Saturday, September 26, 2009

Sensus Fidelium Discussion Continues

Thursday’s post, “
If the People Don’t Believe It, It’s Not True,” has generated much discussion – both in the comments section of that particular post, and on at least two other blogsites.

As you may recall, I shared on Thursday excerpts from a 2003 National Catholic Reporter article by Arthur Jones. In this article, Jones interviews Richard Sipe who shares his thoughts on Roman Catholicism’s underdeveloped sexual theology, the need for reform in this area of church teaching, and the power of the sensus fidelium (the “sense of the faithful”) which, Sipes contends, it at odds with the hierarchical church’s understanding of the meaning and purpose of sexuality. In discussing this last point, Sipe offers the quip: “If the people don’t believe it, it’s not true.”

As I said, Sipe’s views on both the church’s sexual theology and the sensus fidelium have generated an interesting exchange of ideas – both here at The Wild Reed and on the blogsites of my fellow gay Catholic bloggers William Lindsey and Terence Weldon.

I particularly recommend the following informed and articulate reflections on this important issue offered by William and Terence:

A Reader Responds: Standing Newman on His Head - William D. Lindsey (Bilgrimage, September 25, 2009).

Sexual Ethics and the Sensus Fidelium - Terence Weldon (Queering the Church, September 25, 2009).

And More Synchronicity: Newman Again – Misappropriating and Misrepresenting the Facts - William D. Lindsey (Bilgrimage, September 26, 2009).

Church and Laity: More on the Sensus Fidelium - Terence Weldon (Queering the Church, September 27, 2009).

For previous posts, comments, and links on the sensus fidelium, the magisterium, and “faithful dissent” see:
The Truth About the Spirit of Vatican II Finally Revealed!
Reading the Documents of Vatican II (Part 1)
Reading the Documents of Vatican II (Part 2)
Reading the Documents of Vatican II (Part 3)
Here Comes Everybody!
Robert McClory’s “Prophetic Work”
A Catholic Understanding of Faithful Dissent (Part 1)
A Catholic Understanding of Faithful Dissent (Part 2)
The Many Forms of Courage (Part III)
Responding to Excommunication
A Church That Can and Cannot Change
Will We See Change?
The Catholic Challenge
The Treasure and the Dross

Image: “Sensus Fidelium” by Annette Falk Lund.


Mareczku said...

I read those articles. Quite interesting. I think that the Church will at some point have to deal with new findings about the science of human sexuality. I think a lot of the trouble in the Church has been causes by a philosophy that basically saw almost all sexual activity as a mortal sin. This leads to a trivialization of sin. For example, if the Church considers things such as French kissing, self-gratification, use of condoms by men or birth control pills by women, relations between a same sex couple in a committed relationship, to all be mortal sins then when a priest rapes or molests a minor to some of the bishops and other priests this is just another mortal sin. When normal sexual activity is considered evil then it takes away from things that actually are evil.

Mareczku said...

I will share something that happened to me. Our diocese has an Encourage ministry. This is a support ministry for the families of gay people. I talked to the priest that was in charge of this ministry. I was upset when I found out that the priest that taught me Religion in High School was a predator. I told the priest that it upset me that this priest took an 8th grader on a trip and made the kid have sex with him. The priest's comment to me was, "Well the kid was committing mortal sins too." I was stunned. I told the priest that I strongly disagreed and this annoyed him. He told me never to speak to him again.

Terence Weldon said...

Mareczku, you are absolutely right. This exactly parallels the experience in the secular field of apartheid South Africa. When it was a crime to to take a family to the wrong beach, to stand in the wrong Post Office queue, or to sit on the wrong railway bench because of you skin colour, all respect for the law was gradually eroded. It became routine for people to disregard first these minor regulations, then more substantive laws on residential separation and miscegenation.

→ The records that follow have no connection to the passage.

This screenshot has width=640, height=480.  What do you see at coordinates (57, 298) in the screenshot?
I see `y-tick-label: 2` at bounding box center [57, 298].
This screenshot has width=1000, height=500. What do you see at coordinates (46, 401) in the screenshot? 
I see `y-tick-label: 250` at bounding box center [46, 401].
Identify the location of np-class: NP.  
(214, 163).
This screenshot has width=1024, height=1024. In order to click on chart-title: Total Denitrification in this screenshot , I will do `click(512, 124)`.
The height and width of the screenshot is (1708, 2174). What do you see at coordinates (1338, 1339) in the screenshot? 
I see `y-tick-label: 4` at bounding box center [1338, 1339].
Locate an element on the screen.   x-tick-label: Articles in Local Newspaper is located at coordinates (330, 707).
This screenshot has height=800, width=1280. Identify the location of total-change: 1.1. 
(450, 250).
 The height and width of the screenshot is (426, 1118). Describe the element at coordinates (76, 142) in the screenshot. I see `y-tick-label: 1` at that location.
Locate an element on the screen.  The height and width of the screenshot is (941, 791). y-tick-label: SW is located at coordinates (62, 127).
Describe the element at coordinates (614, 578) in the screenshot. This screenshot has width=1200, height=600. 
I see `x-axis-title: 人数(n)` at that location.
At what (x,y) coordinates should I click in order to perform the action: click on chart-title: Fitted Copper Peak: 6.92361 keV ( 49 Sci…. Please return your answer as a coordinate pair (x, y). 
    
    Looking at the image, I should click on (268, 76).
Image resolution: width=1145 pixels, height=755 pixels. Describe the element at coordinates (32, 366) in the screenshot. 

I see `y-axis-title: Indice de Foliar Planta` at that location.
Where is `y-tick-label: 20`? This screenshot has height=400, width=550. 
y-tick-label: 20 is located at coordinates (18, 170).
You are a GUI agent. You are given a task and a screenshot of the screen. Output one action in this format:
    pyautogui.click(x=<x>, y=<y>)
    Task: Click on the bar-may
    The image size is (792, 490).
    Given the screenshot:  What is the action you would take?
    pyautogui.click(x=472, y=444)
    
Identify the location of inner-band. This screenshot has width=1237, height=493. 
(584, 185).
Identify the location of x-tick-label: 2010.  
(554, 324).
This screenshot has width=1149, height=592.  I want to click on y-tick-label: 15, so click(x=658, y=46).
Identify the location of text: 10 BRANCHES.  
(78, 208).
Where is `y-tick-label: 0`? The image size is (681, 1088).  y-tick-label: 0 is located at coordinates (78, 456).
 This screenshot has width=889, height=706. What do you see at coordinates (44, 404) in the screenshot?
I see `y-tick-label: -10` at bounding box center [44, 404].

The banned resistance movements began to operate increasingly openly, creating their own de facto public holidays, and developing what amounted to a parallel government structure in the black townships.

When eventually apartheid was formally dismantled, this was simply a realistic recognition of plain fact. But the legacy remains: there is still widespread disrespect and disregard for the law,as shown by continuing widespread levels of crime and corruption.

It is not only in the church that laws and regulations which are not respected do not deserve to be retained.